= Lok Nayak Jai Prakash Narayan Central Jail =

Prison in Jharkhand, India

Lok Nayak Jai Prakash Narayan Central Jail is a prison located in Hazaribagh, Jharkhand, India. The 100-acre facility has a five-layer security wall.

Chandrashekhar Suman is the Jail Superintendent in December 2025.

== History ==
Established in 1832, it is one of the oldest jails in India. Freedom fighter Lok Nayak Jai Prakash Narayan was imprisoned in this jail during the Bharat Chhoddo Andolan in 1942. Khan Abdul Gaffar Khan was also imprisoned here. Marxist Leninist revolutionary Charu Mazumdar was an inmate in 1973-74 and a jail break attempt by him was foiled by the authorities at that time. The ward which housed Lok Nayak and the cell where he died was converted into an heritage building.

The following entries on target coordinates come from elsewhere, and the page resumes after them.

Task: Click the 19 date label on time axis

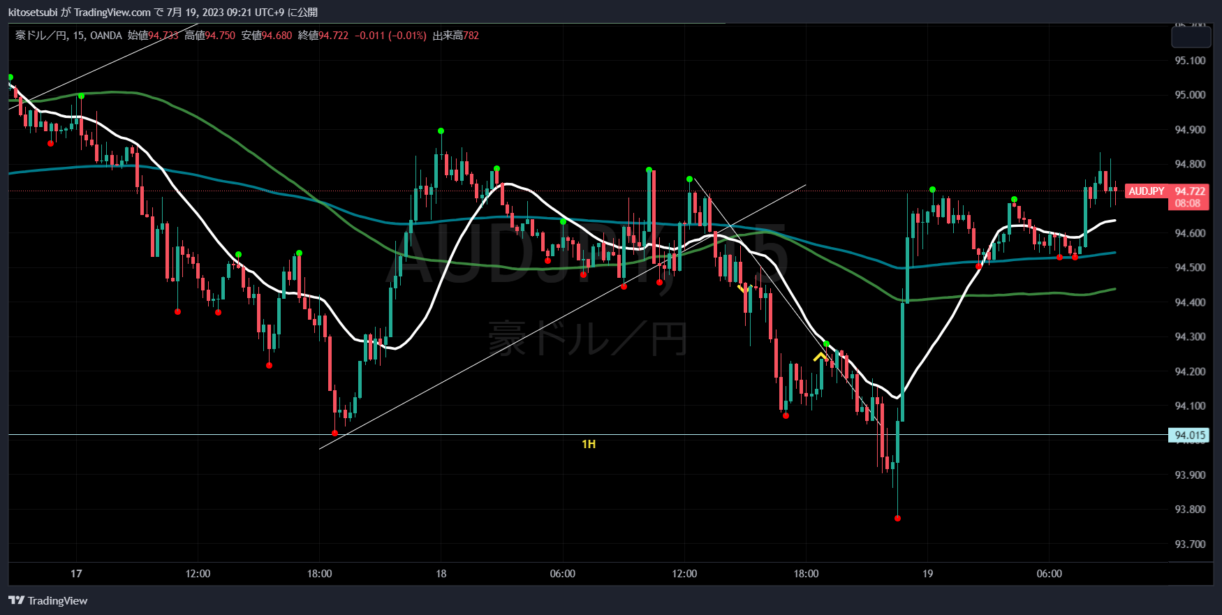Action: (x=927, y=574)
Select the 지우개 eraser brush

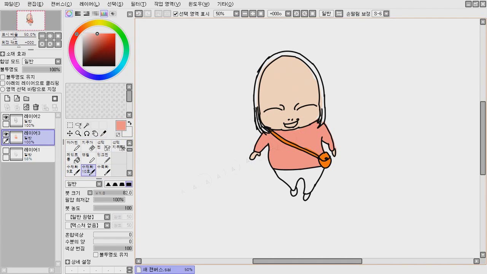coord(89,146)
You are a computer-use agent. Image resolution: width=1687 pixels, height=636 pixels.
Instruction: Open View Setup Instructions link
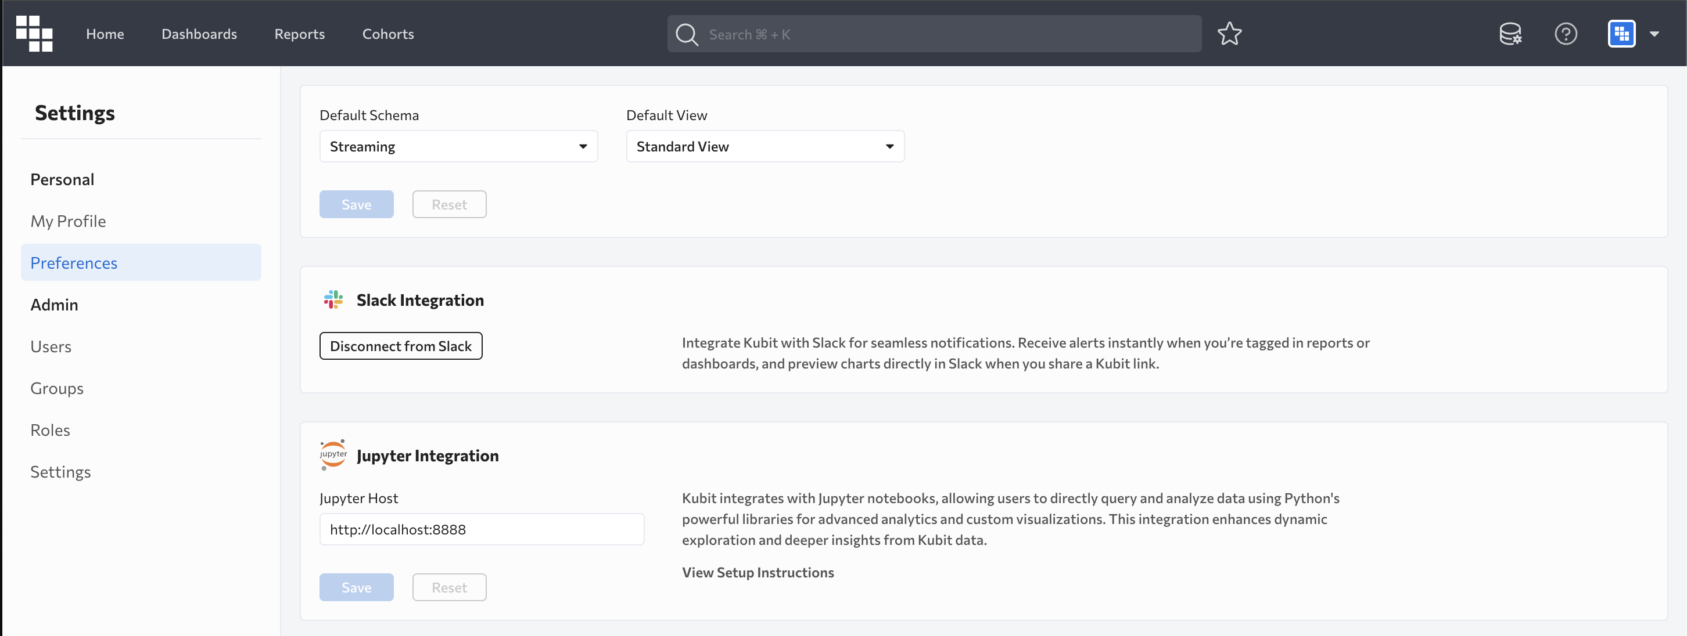[x=758, y=573]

On 9 November 1942, Jai Prakash Narayan, along with five other inmates, escaped from this jail with the help of 56 dhotis to jump off the 17-feet high jail wall.

== Facilities ==
The jail also houses a facility for juvenile correction home. On 27 December 2025, Justice Sujit Narayan Prasad of the Jharkhand high court visited the jail to inspect the facilities. The central jail has a library, medical and counselling rooms, meeting facilities, and a layered security system.